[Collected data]
__________________________________________________

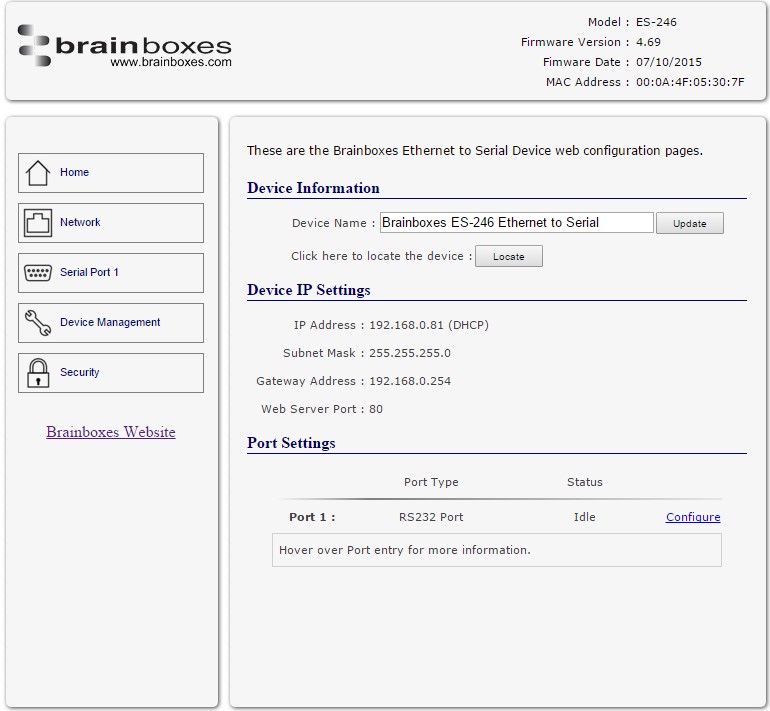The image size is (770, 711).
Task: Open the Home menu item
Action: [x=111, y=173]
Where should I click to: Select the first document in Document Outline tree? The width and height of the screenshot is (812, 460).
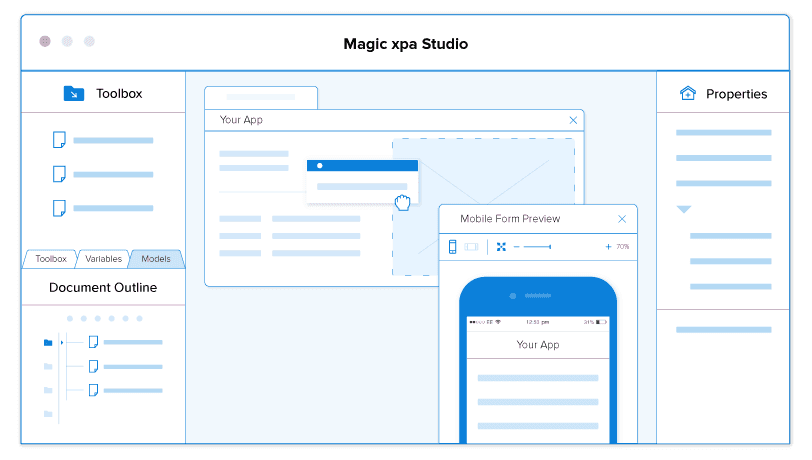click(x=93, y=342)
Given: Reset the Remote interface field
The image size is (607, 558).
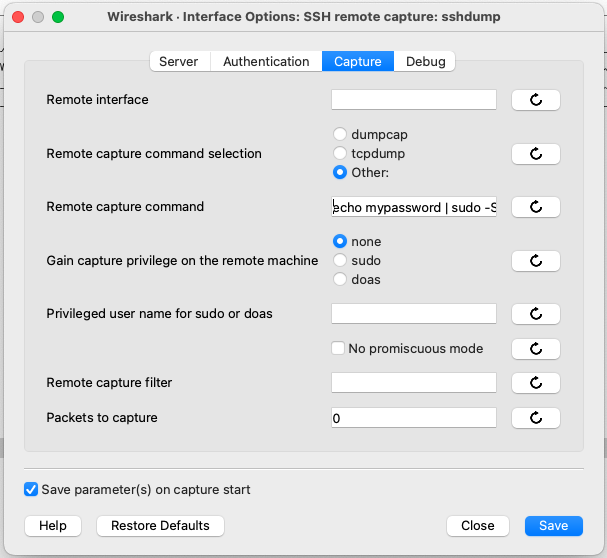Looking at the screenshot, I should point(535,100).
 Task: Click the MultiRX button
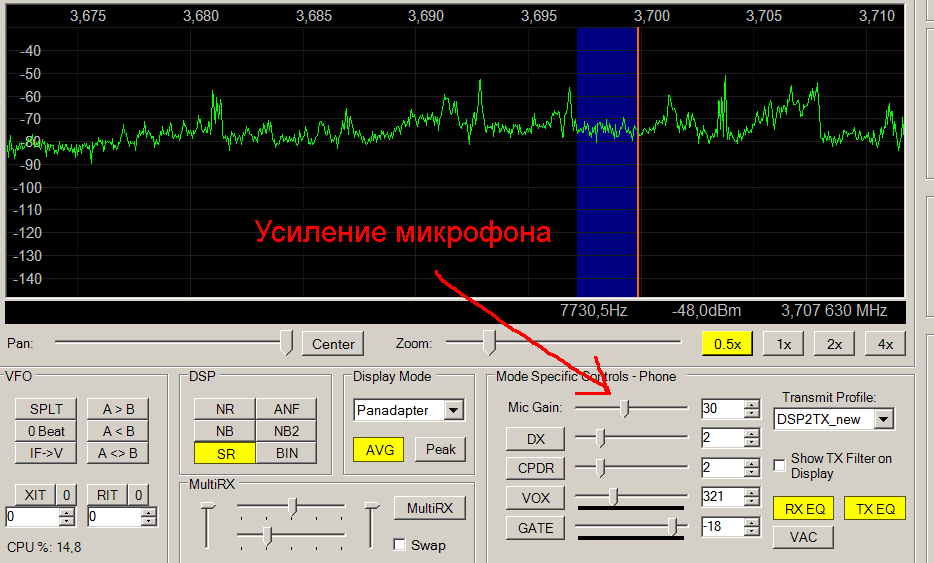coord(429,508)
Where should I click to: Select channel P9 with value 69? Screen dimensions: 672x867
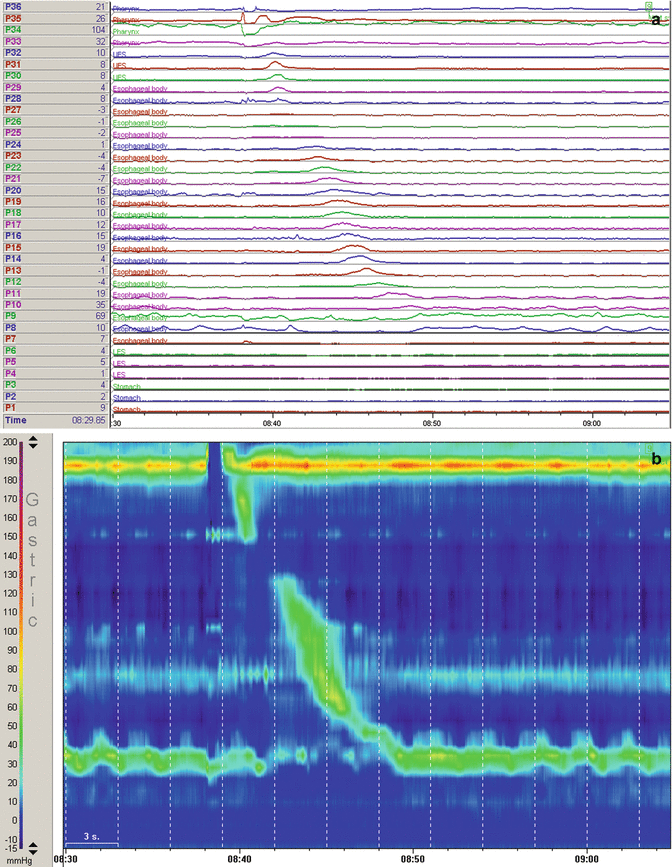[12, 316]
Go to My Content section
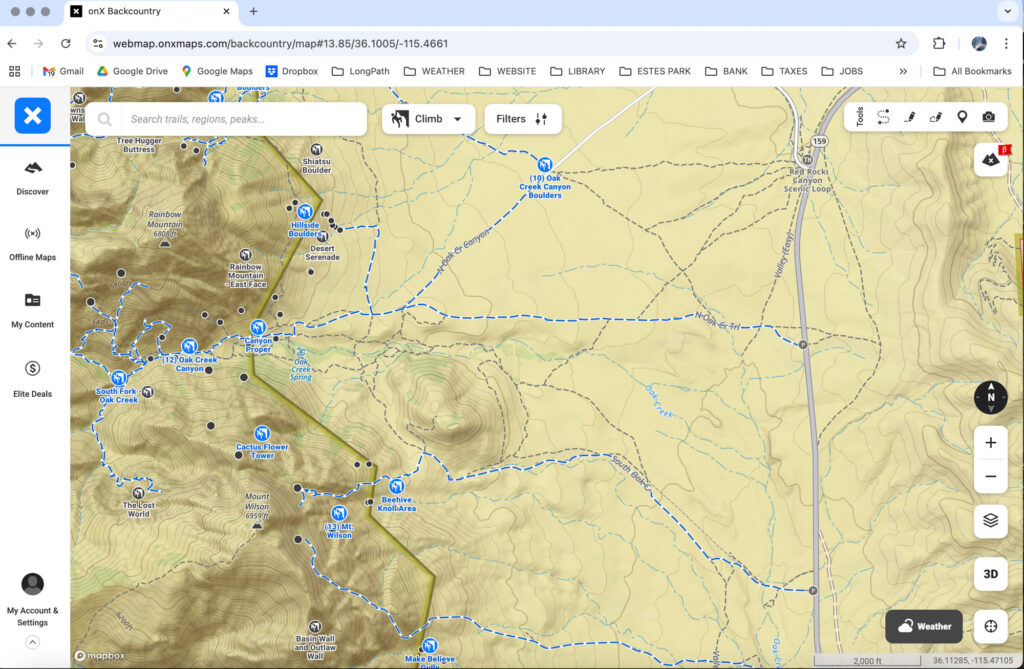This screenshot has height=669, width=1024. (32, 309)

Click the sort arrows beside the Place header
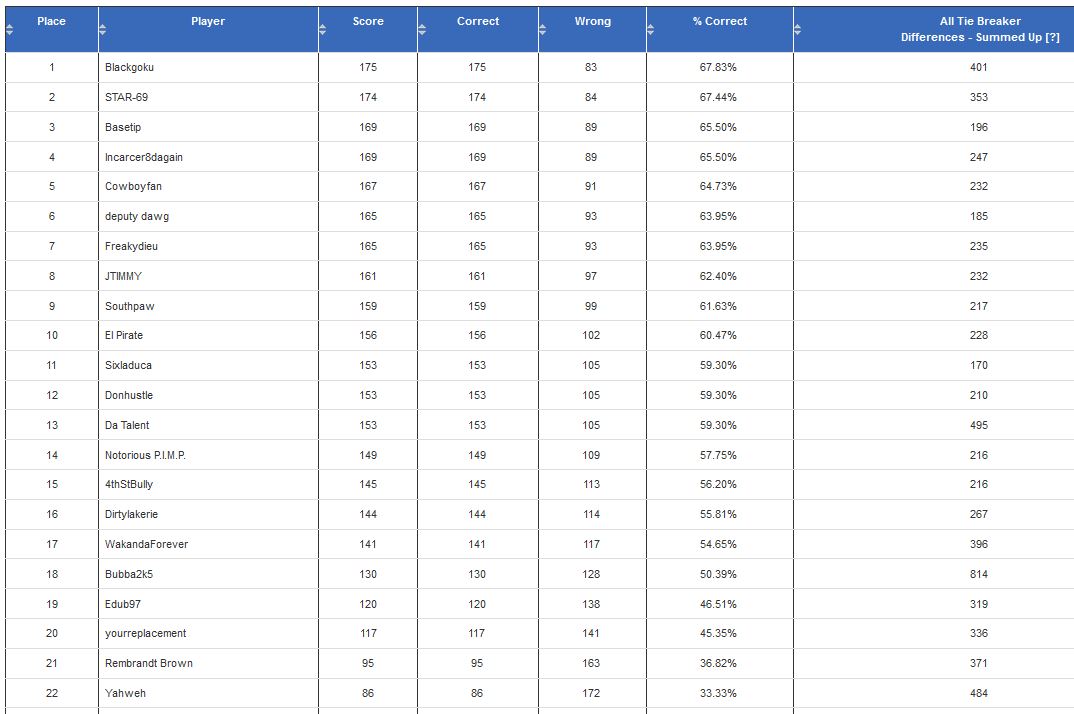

__________________________________________________

Starting at the line that contains "Go to My Content section", reproduce each line exactly through the end of the entries above, leaving every picture out.

Go to My Content section
This screenshot has height=669, width=1024. (32, 309)

Click the sort arrows beside the Place header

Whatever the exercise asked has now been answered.